───── Ausgewählter Text ─────

Scharfe Kritik an der Landesregierung kommt von der Opposition: "Ich glaube, dass man schon im letzten Jahr sehr viel stärker mit dem Bundesverkehrsministerium und mit der DB AG hätte in den Ring gehen müssen", kritisiert Bernd Buchholz (FDP).

"Wir müssen wie so ein Terrier ständig hinterher sein, damit sich da auch was bewegt", sagt Lars Harms vom SSW in Bezug auf den Schienenausbau. Der Fraktionsvorsitzende sieht die Landesregierung am Zug, Druck in Berlin aufzubauen. Sollte es normale Planungsverfahren geben, würden wir hier in Schleswig-Holstein ein Problem bekommen, sagt Harms in einem Interview mit NDR Schleswig-Holstein.

Dass es schnell gehen muss, sieht auch Verkehrsminister Claus-Ruhe Madsen (CDU) so. Es reiche von Seiten des Bundes nicht aus zu sagen, dass Geld komme. "Wir wollen noch beim Bundeskanzler ein bisschen Druck machen, dass auch er erkennt, was Northvolt für unser Land bedeutet", sagt Madsen gegenüber NDR Schleswig-Holstein.

─────

» **Ziel der Aufgabe**
Wiederholen Sie den Text über den Schienenausbau in Schleswig-Holstein vollständig und wortgetreu.

───── Datenübersicht ─────

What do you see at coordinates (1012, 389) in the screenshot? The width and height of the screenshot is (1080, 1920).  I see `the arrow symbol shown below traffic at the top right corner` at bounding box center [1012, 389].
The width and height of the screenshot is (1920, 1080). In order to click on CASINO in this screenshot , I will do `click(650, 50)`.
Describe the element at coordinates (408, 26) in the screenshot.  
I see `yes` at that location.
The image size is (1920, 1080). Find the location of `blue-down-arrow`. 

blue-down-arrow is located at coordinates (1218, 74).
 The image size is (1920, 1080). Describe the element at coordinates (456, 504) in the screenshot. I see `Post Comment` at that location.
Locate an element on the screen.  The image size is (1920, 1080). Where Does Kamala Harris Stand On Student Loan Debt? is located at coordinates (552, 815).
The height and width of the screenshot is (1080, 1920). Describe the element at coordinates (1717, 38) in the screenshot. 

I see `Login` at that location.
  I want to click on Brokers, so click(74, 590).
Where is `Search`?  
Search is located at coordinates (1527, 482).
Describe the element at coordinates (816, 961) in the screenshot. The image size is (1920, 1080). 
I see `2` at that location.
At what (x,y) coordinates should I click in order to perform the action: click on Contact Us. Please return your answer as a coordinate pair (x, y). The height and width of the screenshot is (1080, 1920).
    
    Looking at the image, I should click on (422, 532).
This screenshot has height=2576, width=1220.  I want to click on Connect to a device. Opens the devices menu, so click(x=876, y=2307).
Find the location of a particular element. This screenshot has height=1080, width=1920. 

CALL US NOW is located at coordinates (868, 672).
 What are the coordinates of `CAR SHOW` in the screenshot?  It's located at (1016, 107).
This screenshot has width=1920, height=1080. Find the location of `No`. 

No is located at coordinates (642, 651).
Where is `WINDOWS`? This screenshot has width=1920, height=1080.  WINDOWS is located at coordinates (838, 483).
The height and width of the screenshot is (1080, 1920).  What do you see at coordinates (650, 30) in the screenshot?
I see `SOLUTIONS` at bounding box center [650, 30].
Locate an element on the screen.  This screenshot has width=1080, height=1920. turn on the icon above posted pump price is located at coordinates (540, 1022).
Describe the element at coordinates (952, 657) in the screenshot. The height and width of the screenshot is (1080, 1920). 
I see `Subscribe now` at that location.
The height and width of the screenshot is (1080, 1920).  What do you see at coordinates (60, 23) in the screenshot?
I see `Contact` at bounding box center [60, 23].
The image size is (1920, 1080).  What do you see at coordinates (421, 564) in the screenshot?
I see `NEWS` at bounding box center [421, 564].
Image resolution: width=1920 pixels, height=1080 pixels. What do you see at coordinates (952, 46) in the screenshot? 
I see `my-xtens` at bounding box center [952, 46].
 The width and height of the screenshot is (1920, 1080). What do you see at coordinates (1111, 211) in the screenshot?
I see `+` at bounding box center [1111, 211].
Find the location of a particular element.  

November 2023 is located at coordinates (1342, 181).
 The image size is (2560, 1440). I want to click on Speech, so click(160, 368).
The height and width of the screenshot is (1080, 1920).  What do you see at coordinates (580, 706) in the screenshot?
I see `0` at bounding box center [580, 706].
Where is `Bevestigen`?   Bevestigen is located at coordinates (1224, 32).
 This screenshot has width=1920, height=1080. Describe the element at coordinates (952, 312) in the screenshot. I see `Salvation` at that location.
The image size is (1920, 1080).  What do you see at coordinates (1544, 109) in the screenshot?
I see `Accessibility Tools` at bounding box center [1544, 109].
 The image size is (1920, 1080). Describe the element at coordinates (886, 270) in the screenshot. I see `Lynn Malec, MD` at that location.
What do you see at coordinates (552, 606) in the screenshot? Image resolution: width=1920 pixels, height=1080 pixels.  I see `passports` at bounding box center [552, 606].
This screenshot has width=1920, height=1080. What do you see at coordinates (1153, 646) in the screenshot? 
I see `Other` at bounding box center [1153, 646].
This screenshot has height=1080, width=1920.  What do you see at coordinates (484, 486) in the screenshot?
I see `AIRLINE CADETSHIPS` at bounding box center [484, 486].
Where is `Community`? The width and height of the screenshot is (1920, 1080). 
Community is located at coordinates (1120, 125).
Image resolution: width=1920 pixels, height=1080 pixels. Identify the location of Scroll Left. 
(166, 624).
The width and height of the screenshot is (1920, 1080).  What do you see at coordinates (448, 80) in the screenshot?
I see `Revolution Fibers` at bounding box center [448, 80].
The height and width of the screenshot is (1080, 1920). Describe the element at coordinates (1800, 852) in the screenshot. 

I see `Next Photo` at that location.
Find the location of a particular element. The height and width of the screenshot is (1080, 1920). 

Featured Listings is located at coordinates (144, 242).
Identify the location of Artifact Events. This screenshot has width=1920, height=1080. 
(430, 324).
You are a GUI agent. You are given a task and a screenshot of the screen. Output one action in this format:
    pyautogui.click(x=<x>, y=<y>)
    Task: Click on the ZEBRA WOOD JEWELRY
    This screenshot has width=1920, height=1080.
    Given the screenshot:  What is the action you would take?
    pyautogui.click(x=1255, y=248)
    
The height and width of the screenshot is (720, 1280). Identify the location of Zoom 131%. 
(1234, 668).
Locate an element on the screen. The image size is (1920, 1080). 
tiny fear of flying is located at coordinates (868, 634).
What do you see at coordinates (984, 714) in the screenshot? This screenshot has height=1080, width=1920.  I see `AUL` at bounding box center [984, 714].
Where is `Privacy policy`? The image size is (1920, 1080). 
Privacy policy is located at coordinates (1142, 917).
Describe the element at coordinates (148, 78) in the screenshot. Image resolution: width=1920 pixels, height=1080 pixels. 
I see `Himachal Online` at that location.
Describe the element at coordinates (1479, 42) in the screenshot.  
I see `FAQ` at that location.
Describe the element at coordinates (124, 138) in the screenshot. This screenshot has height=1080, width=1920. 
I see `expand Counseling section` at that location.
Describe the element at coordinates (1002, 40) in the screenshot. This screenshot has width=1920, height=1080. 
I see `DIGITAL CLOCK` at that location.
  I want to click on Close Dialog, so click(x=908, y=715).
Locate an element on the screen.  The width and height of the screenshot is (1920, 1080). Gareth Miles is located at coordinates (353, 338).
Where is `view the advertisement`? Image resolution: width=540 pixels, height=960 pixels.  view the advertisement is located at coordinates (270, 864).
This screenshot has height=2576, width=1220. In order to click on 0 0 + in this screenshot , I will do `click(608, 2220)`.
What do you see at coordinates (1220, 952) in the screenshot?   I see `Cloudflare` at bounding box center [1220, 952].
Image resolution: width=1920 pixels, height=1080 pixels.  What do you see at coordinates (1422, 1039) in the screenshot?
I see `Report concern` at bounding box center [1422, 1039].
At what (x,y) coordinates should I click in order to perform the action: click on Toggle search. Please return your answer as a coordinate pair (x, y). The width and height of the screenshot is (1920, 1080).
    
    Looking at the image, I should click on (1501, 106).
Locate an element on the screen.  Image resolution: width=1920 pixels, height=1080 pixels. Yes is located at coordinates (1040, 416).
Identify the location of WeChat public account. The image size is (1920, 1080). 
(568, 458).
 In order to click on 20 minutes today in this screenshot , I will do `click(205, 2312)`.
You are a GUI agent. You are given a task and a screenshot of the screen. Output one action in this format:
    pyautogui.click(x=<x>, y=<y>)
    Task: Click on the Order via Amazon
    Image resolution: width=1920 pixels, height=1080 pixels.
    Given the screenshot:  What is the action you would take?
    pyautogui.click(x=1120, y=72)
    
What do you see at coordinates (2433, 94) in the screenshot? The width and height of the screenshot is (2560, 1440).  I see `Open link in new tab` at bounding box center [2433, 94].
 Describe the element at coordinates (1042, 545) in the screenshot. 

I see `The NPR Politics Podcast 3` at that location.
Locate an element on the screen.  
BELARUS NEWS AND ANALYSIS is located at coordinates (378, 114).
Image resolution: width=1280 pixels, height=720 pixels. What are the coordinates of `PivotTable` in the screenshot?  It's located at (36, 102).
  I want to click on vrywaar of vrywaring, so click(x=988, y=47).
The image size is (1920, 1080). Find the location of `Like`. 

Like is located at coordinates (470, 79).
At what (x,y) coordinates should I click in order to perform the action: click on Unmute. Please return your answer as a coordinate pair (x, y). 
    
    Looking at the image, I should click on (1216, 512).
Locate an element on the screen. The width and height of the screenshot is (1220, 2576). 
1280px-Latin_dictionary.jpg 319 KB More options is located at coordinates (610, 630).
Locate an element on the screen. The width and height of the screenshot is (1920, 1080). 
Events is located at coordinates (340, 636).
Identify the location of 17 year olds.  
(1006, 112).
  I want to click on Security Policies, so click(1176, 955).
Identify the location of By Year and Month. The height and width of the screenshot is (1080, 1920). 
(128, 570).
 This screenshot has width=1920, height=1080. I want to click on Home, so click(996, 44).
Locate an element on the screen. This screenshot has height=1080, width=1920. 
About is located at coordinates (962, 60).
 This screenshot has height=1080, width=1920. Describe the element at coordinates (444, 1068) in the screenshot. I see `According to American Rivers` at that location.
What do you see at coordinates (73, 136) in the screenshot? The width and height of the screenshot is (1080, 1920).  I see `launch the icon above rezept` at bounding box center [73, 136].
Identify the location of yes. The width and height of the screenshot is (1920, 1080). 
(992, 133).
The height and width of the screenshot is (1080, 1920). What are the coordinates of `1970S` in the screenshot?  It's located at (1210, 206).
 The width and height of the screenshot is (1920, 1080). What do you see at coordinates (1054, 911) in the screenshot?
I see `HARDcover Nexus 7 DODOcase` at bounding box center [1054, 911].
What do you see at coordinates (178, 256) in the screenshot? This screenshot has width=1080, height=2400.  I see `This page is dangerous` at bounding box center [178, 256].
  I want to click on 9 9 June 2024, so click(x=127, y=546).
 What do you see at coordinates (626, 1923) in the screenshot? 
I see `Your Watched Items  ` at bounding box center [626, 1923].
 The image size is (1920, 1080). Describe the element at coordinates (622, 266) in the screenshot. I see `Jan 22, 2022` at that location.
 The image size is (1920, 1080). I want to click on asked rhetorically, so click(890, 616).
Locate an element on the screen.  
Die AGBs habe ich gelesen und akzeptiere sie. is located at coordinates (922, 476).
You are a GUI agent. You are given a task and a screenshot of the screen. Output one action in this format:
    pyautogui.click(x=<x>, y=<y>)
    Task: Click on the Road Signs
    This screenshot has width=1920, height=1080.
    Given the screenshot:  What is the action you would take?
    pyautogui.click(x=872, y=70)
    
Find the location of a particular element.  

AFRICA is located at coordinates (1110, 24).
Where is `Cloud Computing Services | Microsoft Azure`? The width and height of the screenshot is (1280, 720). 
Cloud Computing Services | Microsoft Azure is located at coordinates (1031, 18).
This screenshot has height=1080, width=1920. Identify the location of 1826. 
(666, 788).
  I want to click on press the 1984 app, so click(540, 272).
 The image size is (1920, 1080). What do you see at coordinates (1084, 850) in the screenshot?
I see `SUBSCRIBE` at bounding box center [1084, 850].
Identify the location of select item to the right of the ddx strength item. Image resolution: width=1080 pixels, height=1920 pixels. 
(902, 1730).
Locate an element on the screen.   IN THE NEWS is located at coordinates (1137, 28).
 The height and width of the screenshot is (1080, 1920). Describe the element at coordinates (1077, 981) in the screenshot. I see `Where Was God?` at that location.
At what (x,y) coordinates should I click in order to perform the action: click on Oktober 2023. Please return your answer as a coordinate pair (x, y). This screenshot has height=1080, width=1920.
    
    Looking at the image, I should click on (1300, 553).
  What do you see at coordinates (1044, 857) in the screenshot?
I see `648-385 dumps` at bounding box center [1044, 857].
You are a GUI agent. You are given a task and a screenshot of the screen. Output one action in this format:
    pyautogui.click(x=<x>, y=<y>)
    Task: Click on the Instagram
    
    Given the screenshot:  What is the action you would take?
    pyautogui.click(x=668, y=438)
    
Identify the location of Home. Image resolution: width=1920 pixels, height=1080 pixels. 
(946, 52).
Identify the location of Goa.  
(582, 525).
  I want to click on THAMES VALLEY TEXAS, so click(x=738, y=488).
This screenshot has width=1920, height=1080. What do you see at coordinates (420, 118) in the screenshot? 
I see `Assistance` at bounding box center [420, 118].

─────

» **Lösung der Aufgabe**
Scharfe Kritik an der Landesregierung kommt von der Opposition: "Ich glaube, dass man schon im letzten Jahr sehr viel stärker mit dem Bundesverkehrsministerium und mit der DB AG hätte in den Ring gehen müssen", kritisiert Bernd Buchholz (FDP).

"Wir müssen wie so ein Terrier ständig hinterher sein, damit sich da auch was bewegt", sagt Lars Harms vom SSW in Bezug auf den Schienenausbau. Der Fraktionsvorsitzende sieht die Landesregierung am Zug, Druck in Berlin aufzubauen. Sollte es normale Planungsverfahren geben, würden wir hier in Schleswig-Holstein ein Problem bekommen, sagt Harms in einem Interview mit NDR Schleswig-Holstein.

Dass es schnell gehen muss, sieht auch Verkehrsminister Claus-Ruhe Madsen (CDU) so. Es reiche von Seiten des Bundes nicht aus zu sagen, dass Geld komme. "Wir wollen noch beim Bundeskanzler ein bisschen Druck machen, dass auch er erkennt, was Northvolt für unser Land bedeutet", sagt Madsen gegenüber NDR Schleswig-Holstein.